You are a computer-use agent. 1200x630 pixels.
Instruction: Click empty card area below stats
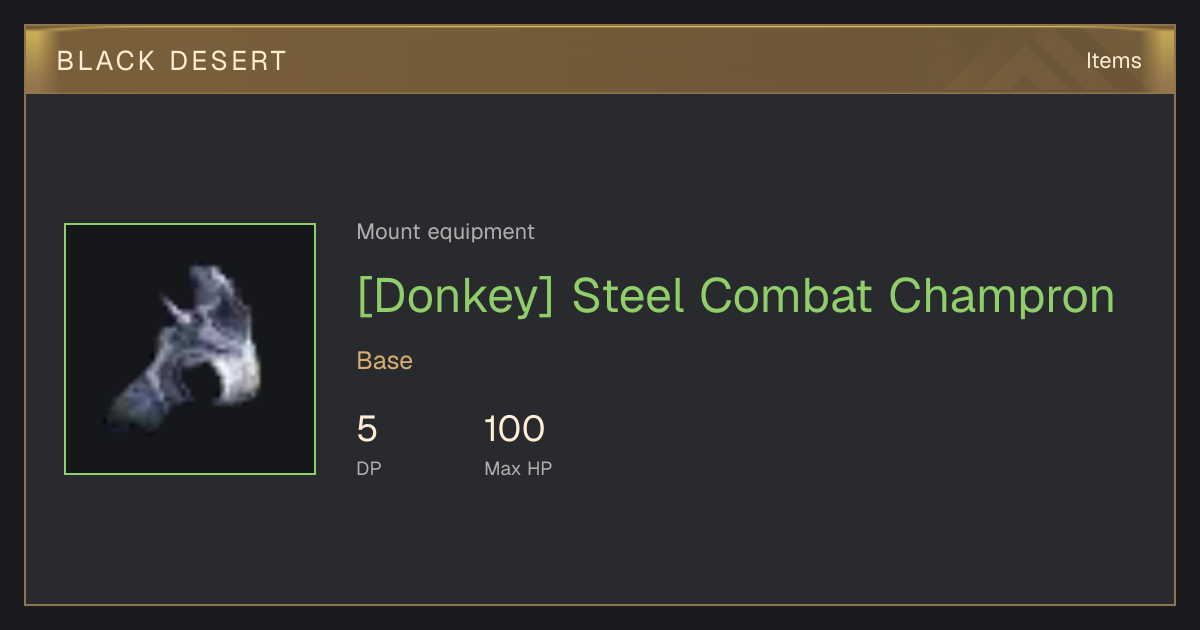(x=600, y=545)
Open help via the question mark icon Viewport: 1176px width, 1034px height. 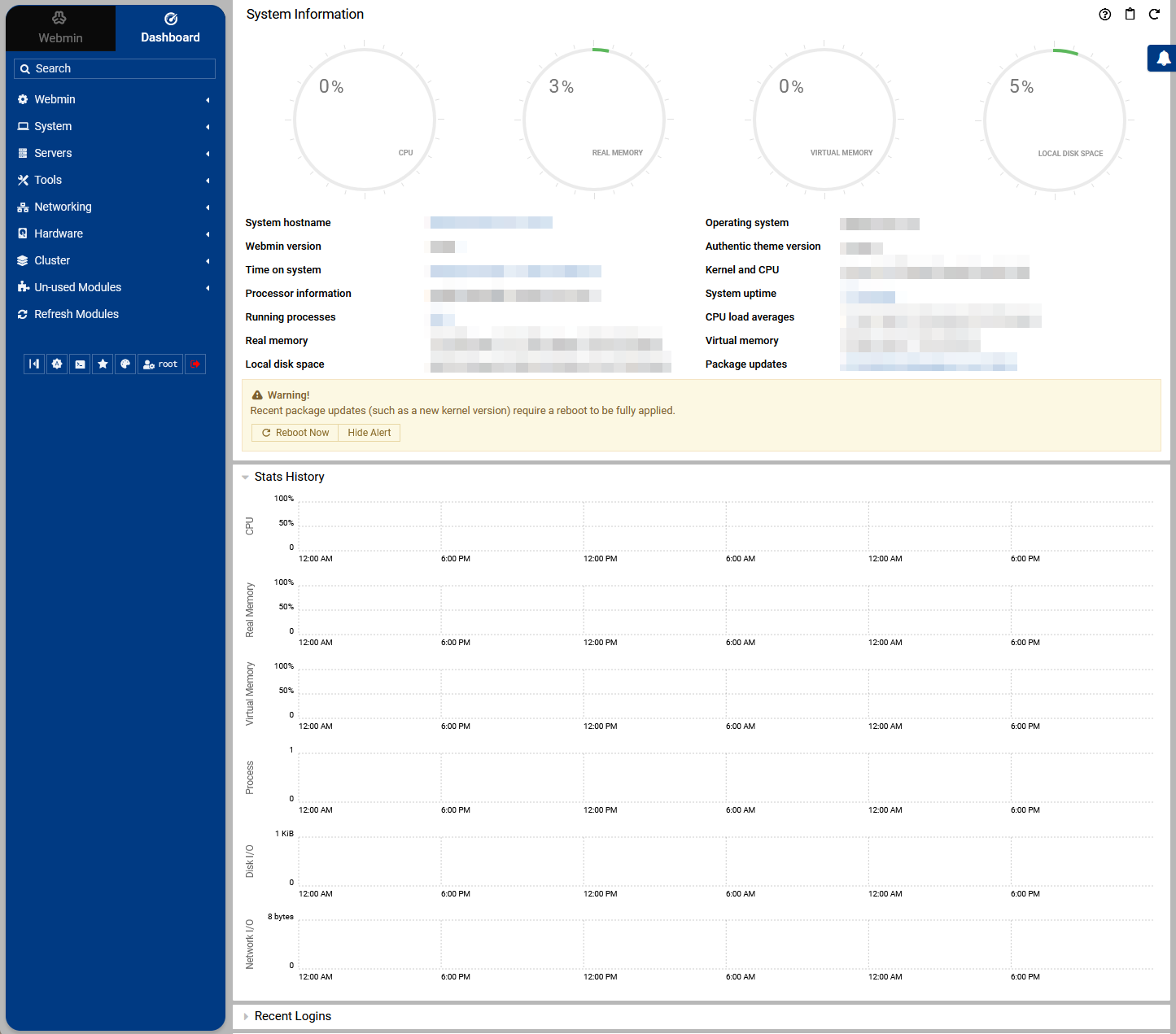coord(1104,15)
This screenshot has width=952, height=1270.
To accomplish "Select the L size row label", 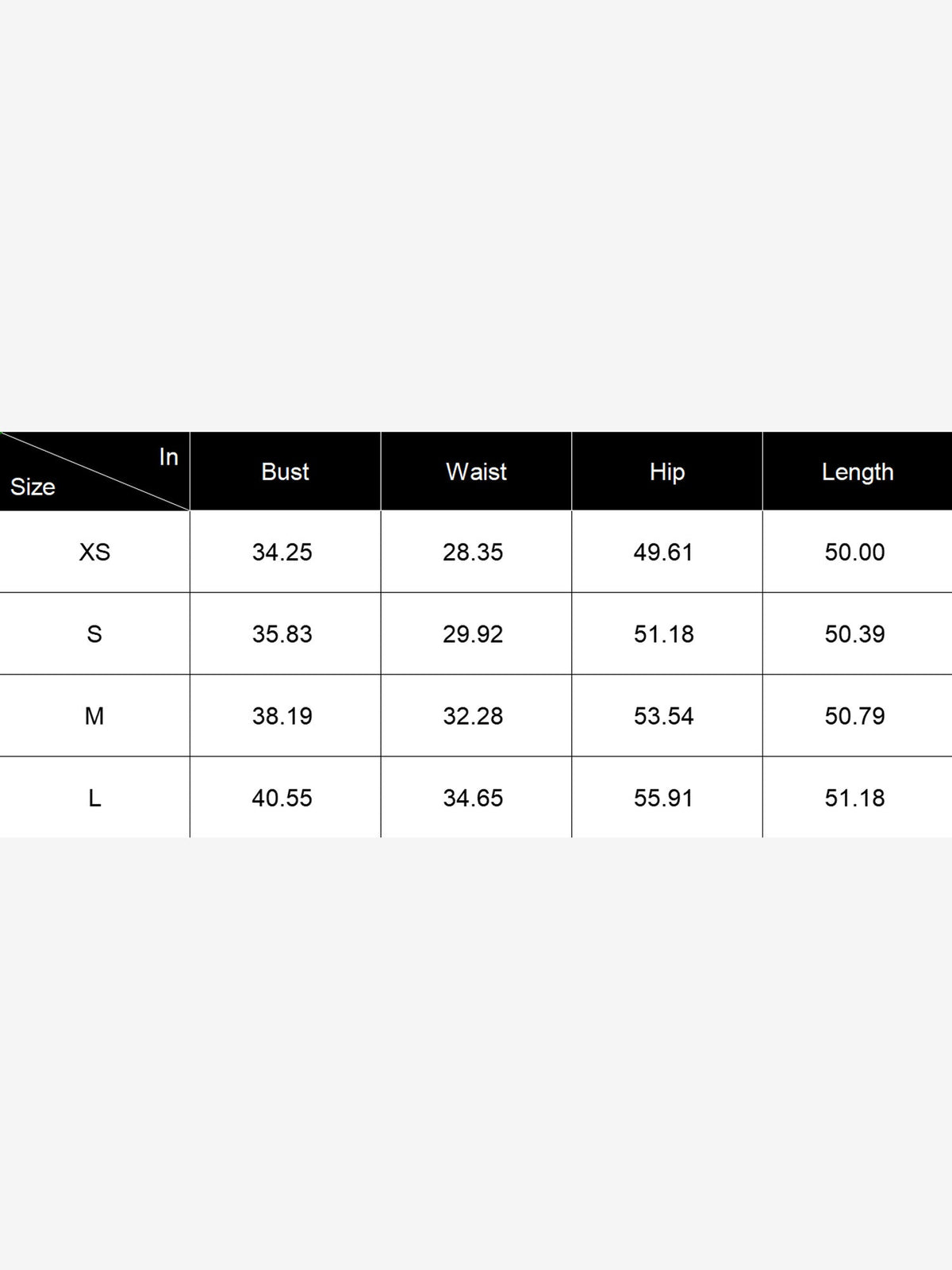I will click(x=94, y=798).
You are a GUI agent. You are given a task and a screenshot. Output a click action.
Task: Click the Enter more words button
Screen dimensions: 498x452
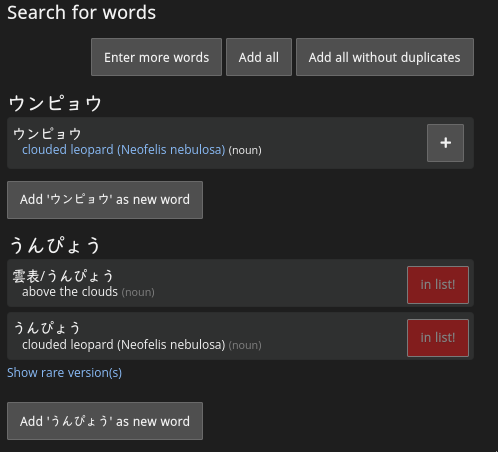[x=156, y=57]
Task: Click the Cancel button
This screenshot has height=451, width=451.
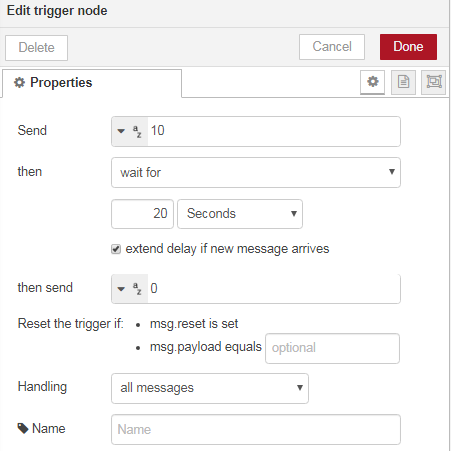Action: tap(332, 47)
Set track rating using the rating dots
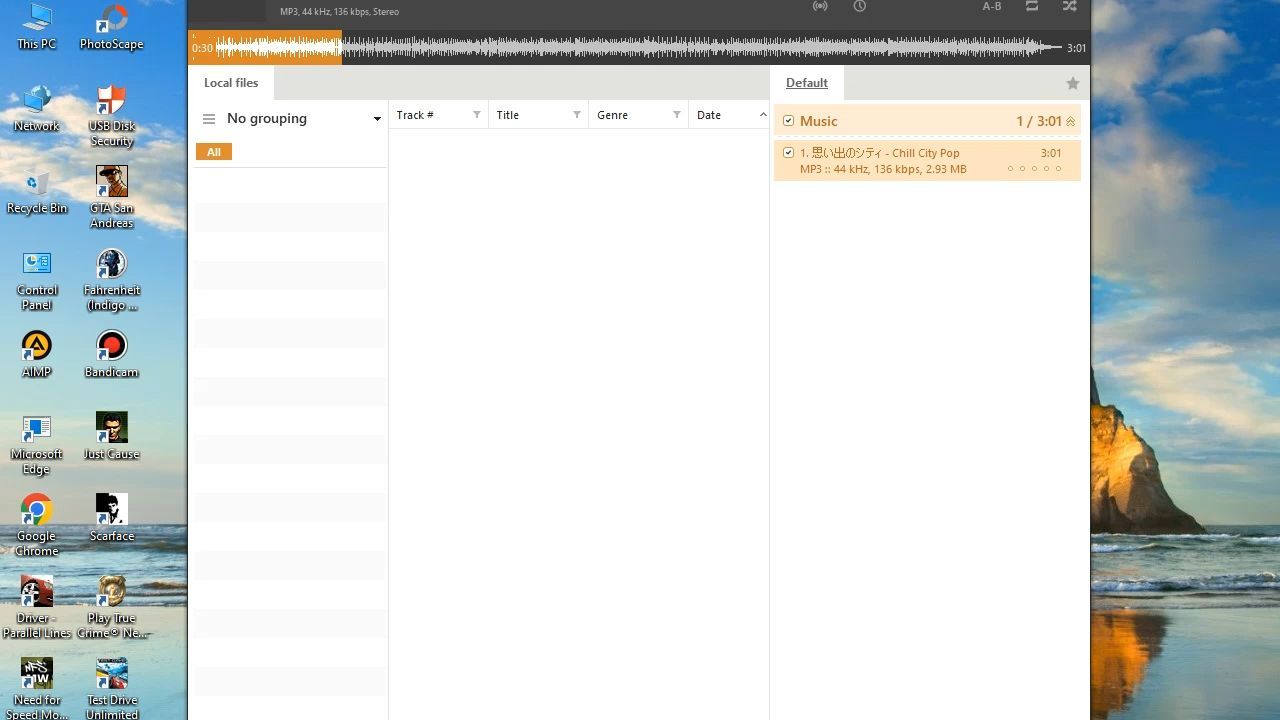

-------------------------

- EXERCISE DESCRIPTION -
Put the lines of the records into a Markdown table with the columns "Row" and "Text", starting with the line that contains "You are a GUI" and going on through the end of the records, skipping blank lines. Leave the pictures out of the table.

- THE RESULT -
| Row | Text |
|---|---|
| 1 | You are a GUI agent. You are given a task and a screenshot. Output a click action. |
| 2 | Task: Click the Enter more words button |
| 3 | Screen dimensions: 498x452 |
| 4 | [x=156, y=57] |
| 5 | Task: Click the Cancel button |
| 6 | This screenshot has height=451, width=451. |
| 7 | Action: tap(332, 47) |
| 8 | Set track rating using the rating dots |